La pace fiscale in base all’ISEE riguarderà anche i carichi derivanti dall’omesso versamento dei contributi dovuti dagli iscritti alle casse previdenziali professionali o alle gestioni previdenziali dei lavoratori autonomi dell’INPS, con esclusione di quelli richiesti a seguito di accertamento.

Al saldo e stralcio saranno ammessi i contribuenti in grave e comprovata difficoltà economica e il parametro utilizzato sarà il modello ISEE del nucleo familiare, che non dovrà essere superiore a 20.000 euro.

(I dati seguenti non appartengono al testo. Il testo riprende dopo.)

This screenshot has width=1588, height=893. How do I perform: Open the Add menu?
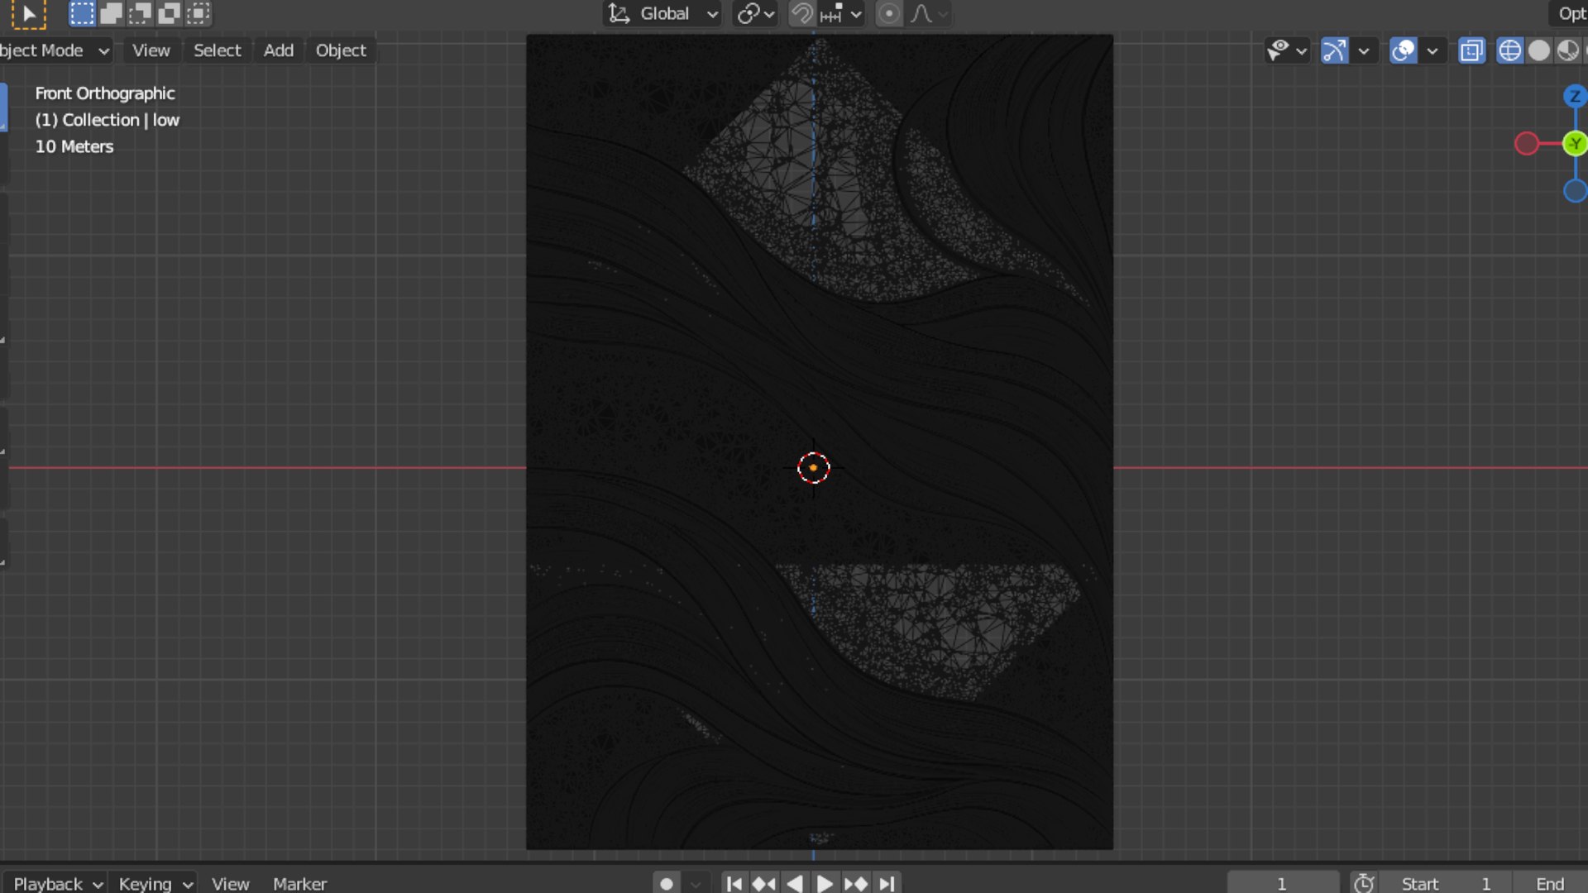pyautogui.click(x=279, y=50)
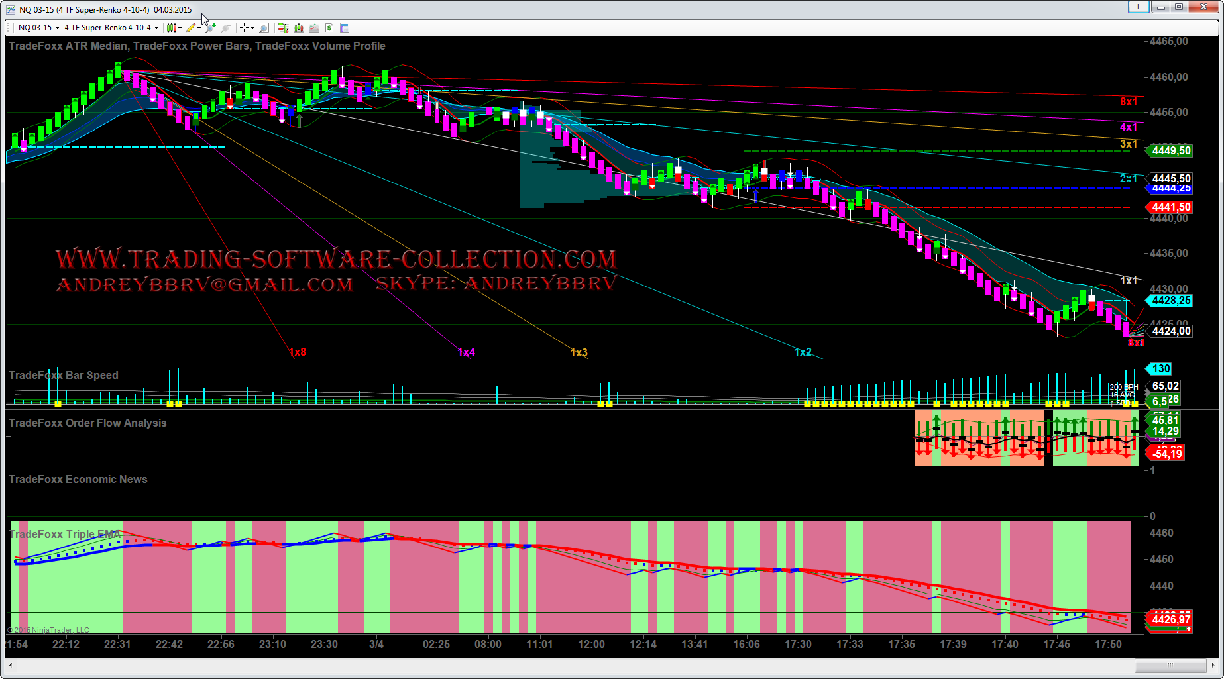Click the horizontal scrollbar right arrow
1224x679 pixels.
click(x=1212, y=665)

Per i soggetti in grave difficoltà economica comprovata mediante ISEE, i già menzionati debiti tributari e contributivi possono essere estinti senza corrispondere:

le sanzioni comprese in tali carichi;
gli interessi di mora (ai sensi dell’articolo 30, comma 1 del D.P.R. n. 602 del 1973).
le sanzioni e le somme aggiuntive dovute sui crediti previdenziali.
L’importo da pagare sulla quota capitale sarà determinato con l’applicazione di tre
diverse aliquote:

al 16 per cento, qualora l’ISEE del nucleo familiare risulti non superiore a 8.500 euro.
al 20 per cento, qualora l’ISEE del nucleo familiare sia compreso tra 8.500 e 12.500 euro;
al 35 per cento, qualora l’ISEE sia superiore a 12.500 euro.